Ahead of the 2021-22 NBA season, Peachtree Hoops is taking a look at the Atlanta Hawks roster and what each player may provide in the upcoming campaign. Today, we look at second-year center Onyeka Okongwu.
Onyeka Okongwu will be entering his second year in the NBA when the season tips off in late-October. Okongwu was drafted No. 6 overall by Atlanta in the 2020 NBA Draft, following one season at USC, and gave Hawks fans quite a bit to be excited about despite missing the first ten games of the season with a fractured toe. He was then eased back into the rotation slowly, but eventually made his way into regular minutes by mid-February. Unfortunately, Okongwu will miss a large portion of his second season due to a torn labrum which was operated on in late July. Hawks fans should expect Okongwu to be back in early-February 2022, barring any setbacks.
In the 2020-21 season, Okongwu averaged 4.6 points, 3.3 rebounds, 0.7 blocks per game over 50 regular season games. Not eye-popping numbers to be sure, but they were exactly what the Hawks needed behind Clint Capela on the depth chart.
It was in the playoffs that Okongwu showed his potential, averaging just under ten minutes a game and providing the Hawks with critical backup center minutes.
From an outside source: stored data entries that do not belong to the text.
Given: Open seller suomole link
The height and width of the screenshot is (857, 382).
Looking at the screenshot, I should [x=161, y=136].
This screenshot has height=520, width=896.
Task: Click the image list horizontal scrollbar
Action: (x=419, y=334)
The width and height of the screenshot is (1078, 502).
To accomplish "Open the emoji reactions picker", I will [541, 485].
Okongwu’s defensive upside was palpable, as he frequently made the right rotations to cut off penetration, demonstrated his great footwork when defending the point of attack, and showed potential as the roll-man in the pick & roll.
Okongwu has not gotten the benefit of Summer League and a full training camp in this off-season, so Hawks fans shouldn’t expect linear improvement from last season to this one. When he does return, it will be important for Okongwu to continue improving as the primary paint defender. This should be his bread & butter and will be his path to minutes. If Okongwu can demonstrate the defensive versatility that was so tantalizing in his first year, it will be difficult for Coach Nate McMillan to leave him out of the rotation, as Okongwu’s defensive skills cover a lot of ugly spots in the second unit. If he can continue to defend both the paint as a vertical defender and the perimeter in a switching scheme, it would allow the Hawks to throw different defensive looks when either Capela or Okongwu are in the game. This is critical as we think about postseason basketball.
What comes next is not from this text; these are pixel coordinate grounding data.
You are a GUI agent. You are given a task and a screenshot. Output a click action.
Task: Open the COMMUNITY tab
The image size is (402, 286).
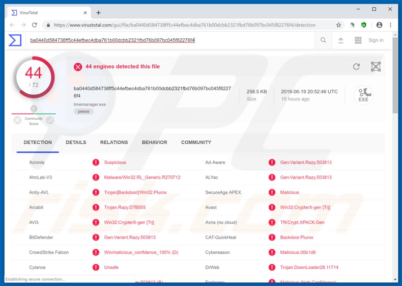pyautogui.click(x=196, y=142)
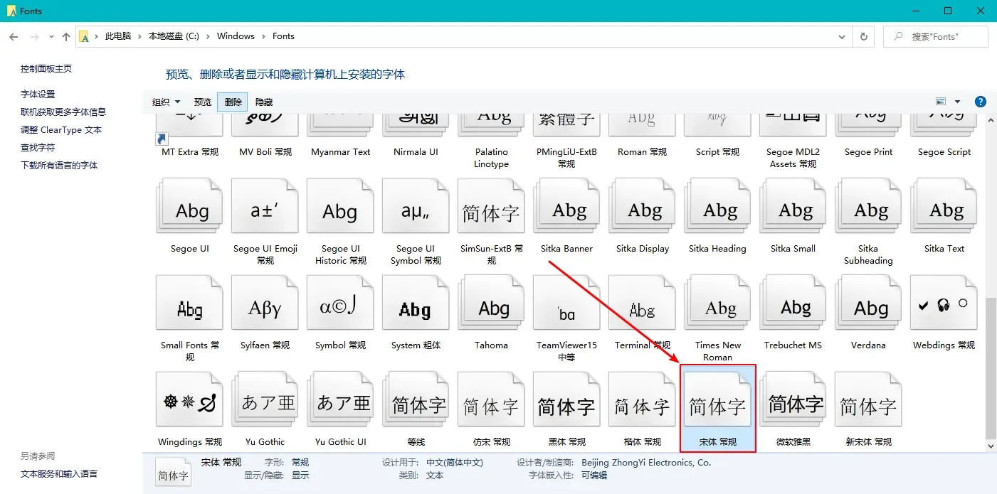The width and height of the screenshot is (997, 494).
Task: Click the back navigation arrow
Action: point(13,36)
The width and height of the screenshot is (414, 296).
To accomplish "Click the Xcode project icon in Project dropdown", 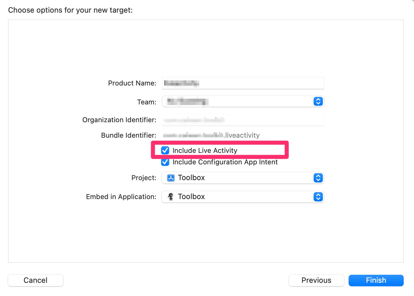I will 171,178.
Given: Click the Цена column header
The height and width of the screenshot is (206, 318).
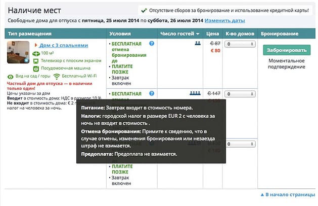Looking at the screenshot, I should point(213,34).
Okongwu has a nose for rebounding and finding soft spots on slashing actions, so he can hold his own offensively, but this is the area of his game that needs to be expanded. Okongwu has nice touch around the rim, and occasionally would hit a short to mid-range jump shot. Ultimately, if he can develop this to the point where it needs to be defended, it opens so many options for the Hawks offensively. This is likely the big question mark for Okongwu’s upside. Another stretch skill that could be a boon for Onyeka is transition playmaking, he has occasional flashes of grab & go ability and getting the ball up the floor quickly. At the pace the Hawks like to play, having a Center who can find the right man in transition to get into early offense would improve the team’s efficiency and effectiveness.
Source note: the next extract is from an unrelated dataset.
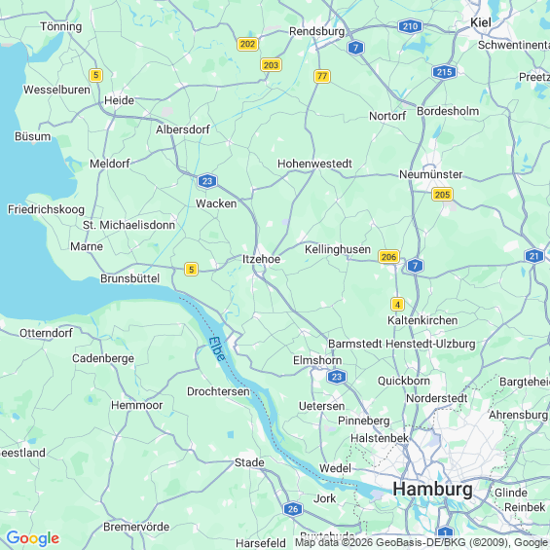Click the Neumünster city label

coord(430,174)
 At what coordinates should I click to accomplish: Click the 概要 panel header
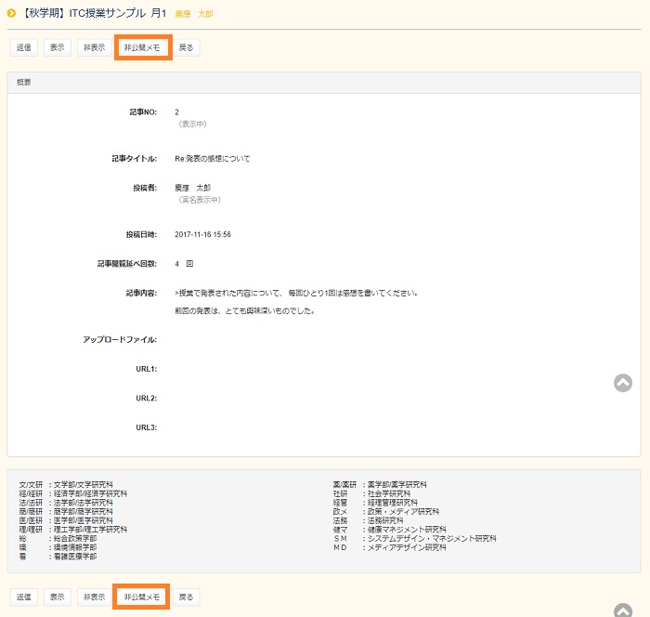point(24,83)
Of course, this is a tall order for the 20-year-old Chino Hills alum, but this is the high-upside case for the sixth overall pick and could be attainable in the future. There’s plenty to like in his game, but Okongwu will have to work hard in the upcoming season to take a step forward after returning from injury and it’s clear that there are areas where he can improve (other than changing his number to No. 7 to make OO7 a reality). This upcoming season will likely not be a breakout year for him, but he will be laying the groundwork for his third season, and that works just fine for the Hawks timeline as they continue to develop multiple young and enticing roster pieces.